[[ Records for the task open ]]

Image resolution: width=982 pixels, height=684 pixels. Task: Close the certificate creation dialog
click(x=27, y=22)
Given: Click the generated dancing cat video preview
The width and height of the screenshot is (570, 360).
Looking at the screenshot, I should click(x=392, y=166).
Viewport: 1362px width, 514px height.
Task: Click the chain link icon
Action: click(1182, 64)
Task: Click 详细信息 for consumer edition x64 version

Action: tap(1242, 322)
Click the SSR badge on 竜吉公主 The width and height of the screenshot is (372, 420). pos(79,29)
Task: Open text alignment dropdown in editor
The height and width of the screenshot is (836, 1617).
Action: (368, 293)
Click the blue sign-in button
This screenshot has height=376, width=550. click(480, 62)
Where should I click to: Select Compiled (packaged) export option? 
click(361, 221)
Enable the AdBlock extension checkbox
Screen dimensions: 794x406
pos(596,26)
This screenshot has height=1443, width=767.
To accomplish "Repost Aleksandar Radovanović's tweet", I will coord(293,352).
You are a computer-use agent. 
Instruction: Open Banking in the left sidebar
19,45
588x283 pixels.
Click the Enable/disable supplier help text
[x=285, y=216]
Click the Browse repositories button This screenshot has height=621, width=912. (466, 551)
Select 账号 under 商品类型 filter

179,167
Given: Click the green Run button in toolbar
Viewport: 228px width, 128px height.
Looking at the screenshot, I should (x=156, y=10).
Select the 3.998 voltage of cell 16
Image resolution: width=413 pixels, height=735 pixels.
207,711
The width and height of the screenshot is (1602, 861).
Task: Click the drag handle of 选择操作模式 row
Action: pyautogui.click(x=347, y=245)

[[ Records for the task closed ]]

▸ Task brief: All of the data above should be output exactly.

▸ Exercise response:
Image resolution: width=982 pixels, height=684 pixels. Task: Close the certificate creation dialog
click(x=27, y=22)
Given: Click the generated dancing cat video preview
The width and height of the screenshot is (570, 360).
Looking at the screenshot, I should click(x=392, y=166).
Viewport: 1362px width, 514px height.
Task: Click the chain link icon
Action: click(1182, 64)
Task: Click 详细信息 for consumer edition x64 version

Action: tap(1242, 322)
Click the SSR badge on 竜吉公主 The width and height of the screenshot is (372, 420). pos(79,29)
Task: Open text alignment dropdown in editor
The height and width of the screenshot is (836, 1617).
Action: (368, 293)
Click the blue sign-in button
This screenshot has height=376, width=550. click(480, 62)
Where should I click to: Select Compiled (packaged) export option? 
click(361, 221)
Enable the AdBlock extension checkbox
Screen dimensions: 794x406
pos(596,26)
This screenshot has height=1443, width=767.
To accomplish "Repost Aleksandar Radovanović's tweet", I will coord(293,352).
You are a computer-use agent. 
Instruction: Open Banking in the left sidebar
19,45
588x283 pixels.
Click the Enable/disable supplier help text
[x=285, y=216]
Click the Browse repositories button This screenshot has height=621, width=912. (466, 551)
Select 账号 under 商品类型 filter

179,167
Given: Click the green Run button in toolbar
Viewport: 228px width, 128px height.
Looking at the screenshot, I should (x=156, y=10).
Select the 3.998 voltage of cell 16
Image resolution: width=413 pixels, height=735 pixels.
207,711
The width and height of the screenshot is (1602, 861).
Task: Click the drag handle of 选择操作模式 row
Action: pyautogui.click(x=347, y=245)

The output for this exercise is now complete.